◆ SUPPLIED INFORMATION ◆
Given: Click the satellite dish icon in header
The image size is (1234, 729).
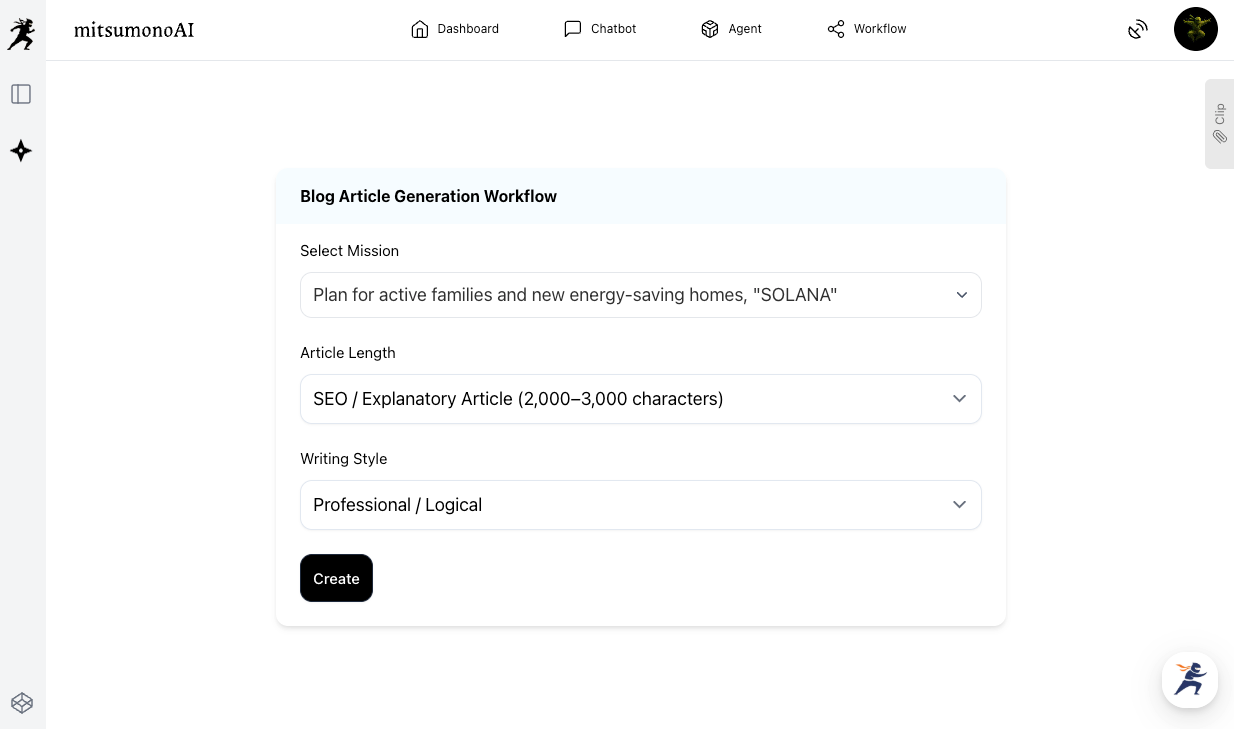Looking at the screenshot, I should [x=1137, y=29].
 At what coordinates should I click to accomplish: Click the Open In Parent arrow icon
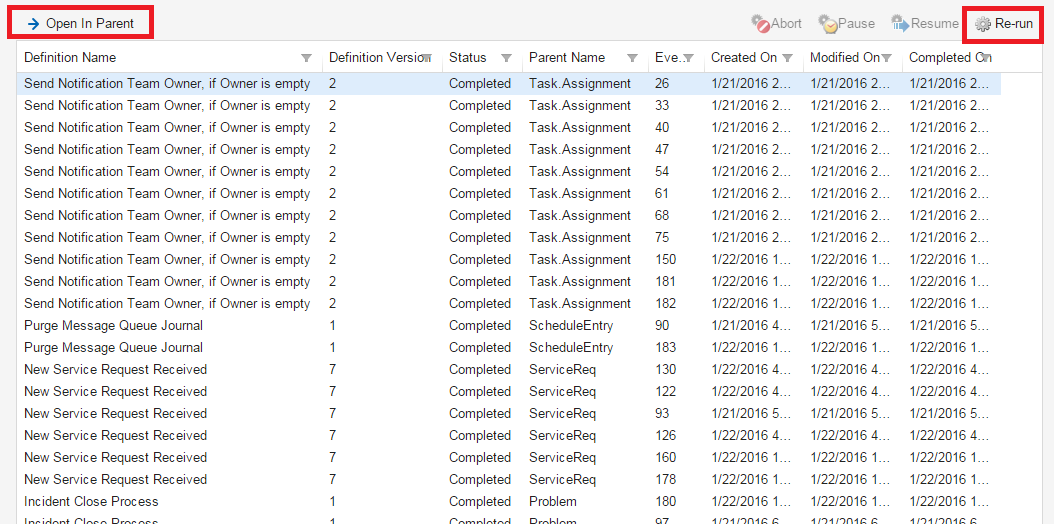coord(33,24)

◆ WHAT THIS TASK INVOLVES ◆
Your reply should consist of the data, transcribed exactly, and should hold no pictures.

◆ ANSWER FOR THE TASK ◆
Given: Click the satellite dish icon in header
The image size is (1234, 729).
Looking at the screenshot, I should [x=1137, y=29].
 At what coordinates should I click to accomplish: Click the Open In Parent arrow icon
coord(33,24)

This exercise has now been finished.